I think this might be because I have different parallel regions within the code. Even though each region uses different data arrays, all of them call splint. Something like:

[cpp]n=100
a=...
b=...
x=...

!$OMP PARALLEL shared(a,b,n,x,zz)
!$OMP DO
do i=1,n
   call splint(a,b,n,x(i),zz(i))
enddo
!$OMP END DO
!$OMP END PARALLEL

ap=...
bp=...
xp=...

!$OMP PARALLEL shared(ap,bp,n,xp,zzp)
!$OMP DO
do j=1,n
   call splint(ap,bp,n,xp(j),zzp(j))
enddo
!$OMP END DO
!$OMP END PARALLEL[/cpp]

I guessed that, even if the different calls to splint receive different input data, they might conflict with each other if one thread was working on the upper parallel region when another thread is already in the second region. Could this be the case?

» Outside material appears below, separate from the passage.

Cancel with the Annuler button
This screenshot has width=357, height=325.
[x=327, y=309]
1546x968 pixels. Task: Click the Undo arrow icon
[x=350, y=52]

That's why I was trying to find out how to 'transfer' the private attribute of the variables from the main code to the subroutine, so that different calls to splint are truly independent.

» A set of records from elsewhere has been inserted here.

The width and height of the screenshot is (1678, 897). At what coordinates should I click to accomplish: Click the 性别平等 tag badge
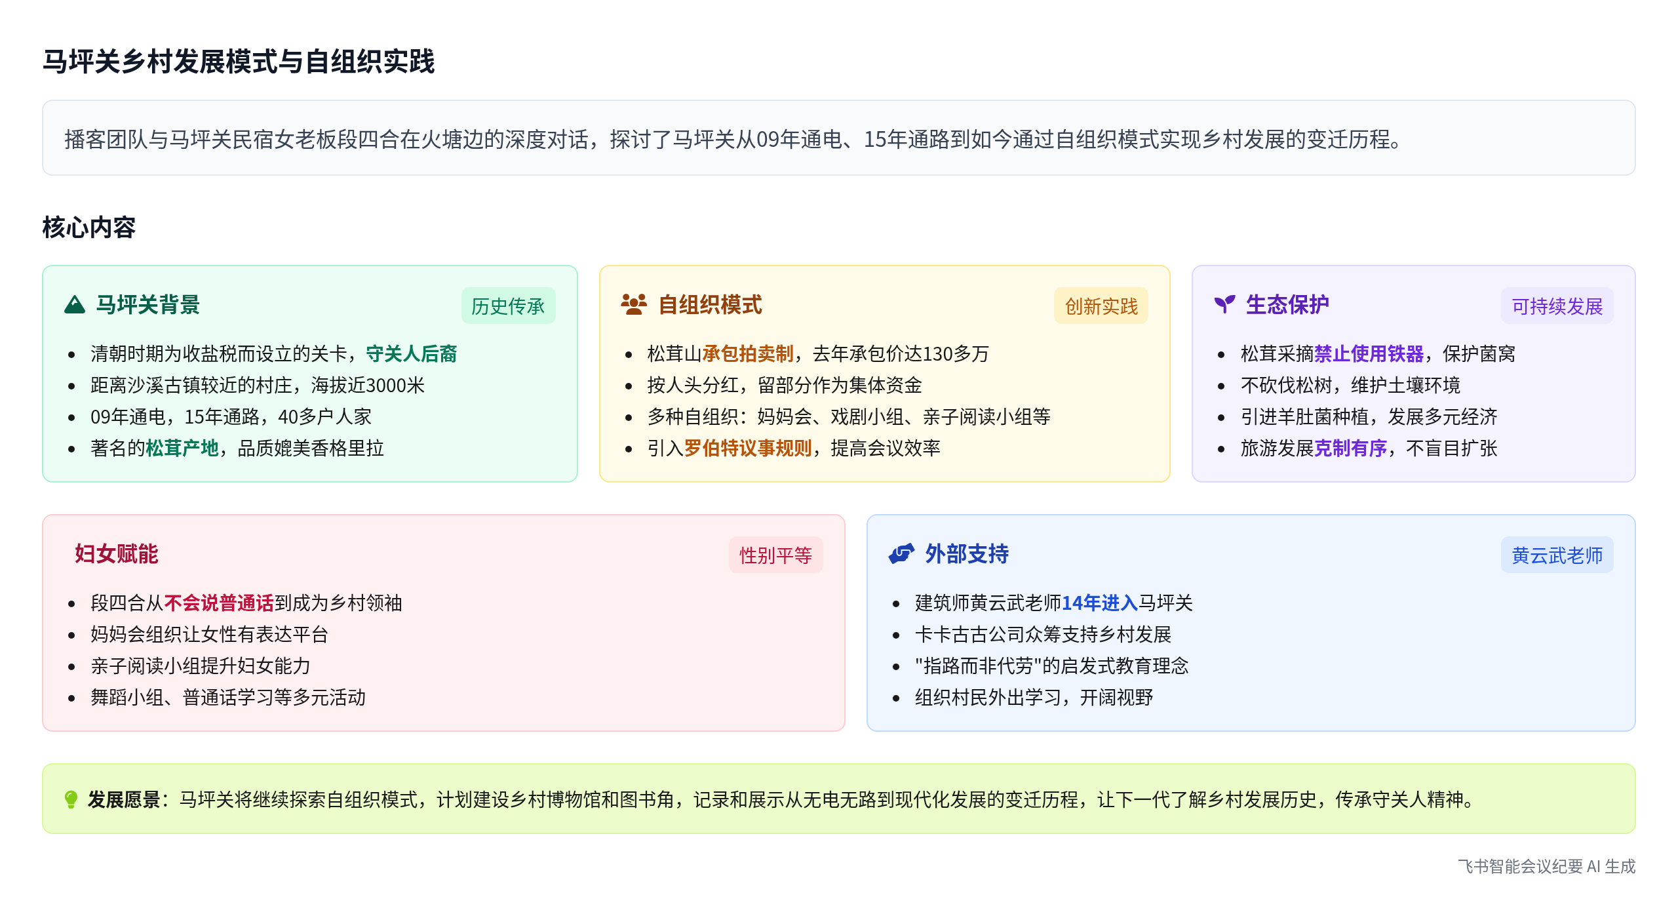pyautogui.click(x=775, y=555)
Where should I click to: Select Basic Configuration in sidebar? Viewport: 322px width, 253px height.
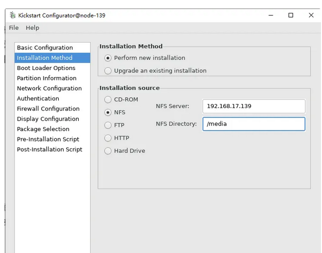pyautogui.click(x=45, y=48)
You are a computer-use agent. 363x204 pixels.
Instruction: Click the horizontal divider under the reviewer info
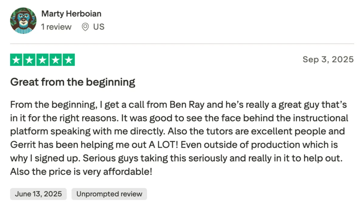click(x=182, y=44)
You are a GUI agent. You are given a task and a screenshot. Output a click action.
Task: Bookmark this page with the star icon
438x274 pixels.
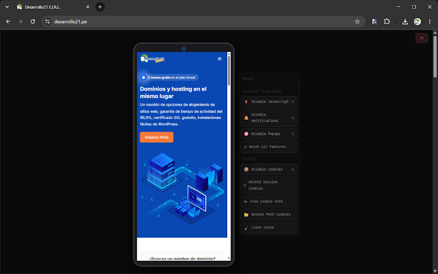pyautogui.click(x=357, y=21)
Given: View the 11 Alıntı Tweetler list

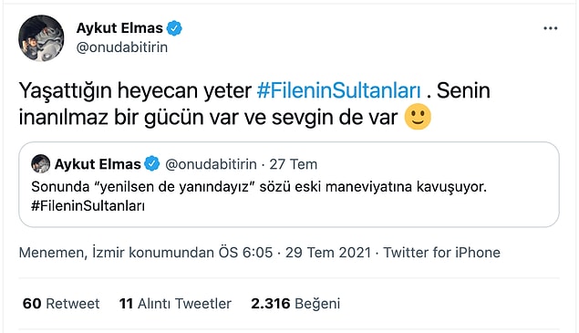Looking at the screenshot, I should pyautogui.click(x=175, y=304).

I have now implemented a code that seems to work, at least to the extent that each call to splint does give the expected sizes to its vectors. The way I do it is to give a firstprivate copy of the variables to each thread, so that I don't have to rely on different threads sharing the data:

!$OMP PARALLEL firstprivate(a,b,n,x), shared(zz)
!$OMP DO lastprivate(a,b,n,x)
do i=1,n
call splint(a,b,n,x(i),zz(i))
enddo
!$OMP END DO
!$OMP END PARALLEL

and analogously for the second loop.

I had to include the lastprivate clause in the DO loops, as otherwise the variables were undefined after the corresponding parallel region. This is probably not optimal, but seems to do the job (I am doing further checks on this).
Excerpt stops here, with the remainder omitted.